This week the White House released its long-awaited National Cyber Strategy. It outlines how the Biden administration intends to defend the U.S. from cyber threats.
The essence of the plan is a “reimagining” of “America’s cyber social contract” according to Acting National Cyber Director Kemba Walden. It involves shifting the burden of cybersecurity from individuals, small businesses, and local governments to the software developers and other larger institutions that have the needed resources and expertise to deal with it.
As part of the effort, the Biden administration is seeking legislation that establishes liability for software companies that fail to take reasonable precautions to secure their products and services.

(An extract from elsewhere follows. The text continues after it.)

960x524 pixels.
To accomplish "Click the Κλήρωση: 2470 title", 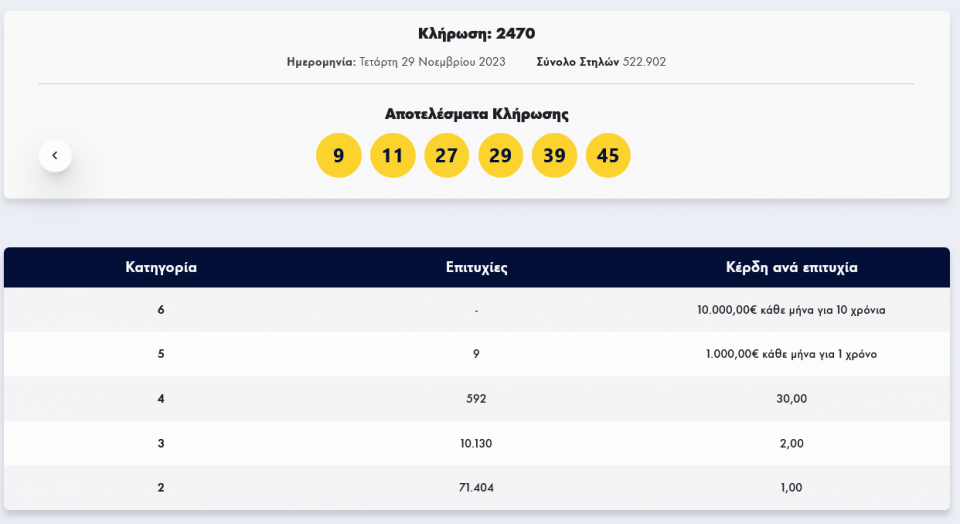I will pos(476,34).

The legislation would also protect companies that securely develop and maintain their software products and services.
According to Walden, “the biggest, most capable and best-positioned actors in our digital ecosystem can and should shoulder a greater share of the burden for managing cyber risk and keeping us all safe.” She added that putting the responsibility on individuals and groups who lack the resources is “unfair” and “ineffective.”
This legislation isn’t expected to be realized in the next year, but is part of the overall, longer-term plan.
The Biden administration said it will also take a look at national insurance protection in the event of a catastrophic cyberattack to supplement the existing cyber insurance market.
In addition, the strategy will focus on defending critical infrastructure, expanding security requirements in certain sectors, incentivizing long-term investments in cybersecurity, dealing with urgent threats, prioritizing research and development for new cybersecurity technologies, expanding the cyber workforce, and streamlining regulations. It will elevate ransomware to a national security threat instead of just a criminal matter.